### Aim of the task
Where the records below have a line with "size", that line is to be copied.

### Exercise input
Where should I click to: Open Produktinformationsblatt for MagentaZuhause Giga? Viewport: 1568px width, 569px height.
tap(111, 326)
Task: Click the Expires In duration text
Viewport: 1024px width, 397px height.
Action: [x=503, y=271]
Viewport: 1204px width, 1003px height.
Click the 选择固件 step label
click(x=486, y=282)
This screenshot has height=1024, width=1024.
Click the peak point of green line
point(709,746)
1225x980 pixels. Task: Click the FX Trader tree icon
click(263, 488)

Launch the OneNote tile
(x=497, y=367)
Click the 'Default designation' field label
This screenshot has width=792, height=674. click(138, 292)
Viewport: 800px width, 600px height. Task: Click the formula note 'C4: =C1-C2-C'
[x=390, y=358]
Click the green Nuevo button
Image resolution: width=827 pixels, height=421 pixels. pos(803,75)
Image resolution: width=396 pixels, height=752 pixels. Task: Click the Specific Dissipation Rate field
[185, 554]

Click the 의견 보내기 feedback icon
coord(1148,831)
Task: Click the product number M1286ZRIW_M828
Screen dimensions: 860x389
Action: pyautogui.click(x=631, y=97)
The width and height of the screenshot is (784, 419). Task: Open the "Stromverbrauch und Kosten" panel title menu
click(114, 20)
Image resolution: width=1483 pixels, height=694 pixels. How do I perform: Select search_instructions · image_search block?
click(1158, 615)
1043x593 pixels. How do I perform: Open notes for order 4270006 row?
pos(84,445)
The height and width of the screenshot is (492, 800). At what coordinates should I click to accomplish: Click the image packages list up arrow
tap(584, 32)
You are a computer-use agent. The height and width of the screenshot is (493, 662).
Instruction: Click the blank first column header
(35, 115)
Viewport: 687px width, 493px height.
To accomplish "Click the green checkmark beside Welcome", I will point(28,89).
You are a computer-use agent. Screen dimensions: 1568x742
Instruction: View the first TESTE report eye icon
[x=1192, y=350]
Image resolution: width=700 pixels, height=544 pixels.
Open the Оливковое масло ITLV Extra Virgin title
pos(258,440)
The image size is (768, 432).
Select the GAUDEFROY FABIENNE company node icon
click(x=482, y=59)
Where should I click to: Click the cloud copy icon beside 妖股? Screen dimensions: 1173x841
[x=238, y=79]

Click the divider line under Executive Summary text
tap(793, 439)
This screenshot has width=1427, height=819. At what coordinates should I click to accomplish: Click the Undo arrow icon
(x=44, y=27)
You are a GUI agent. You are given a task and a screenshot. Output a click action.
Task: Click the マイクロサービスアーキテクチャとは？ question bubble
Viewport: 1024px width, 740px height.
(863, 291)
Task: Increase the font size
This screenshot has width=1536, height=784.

### Exercise result
The image size is (768, 432).
Task: Increase the font size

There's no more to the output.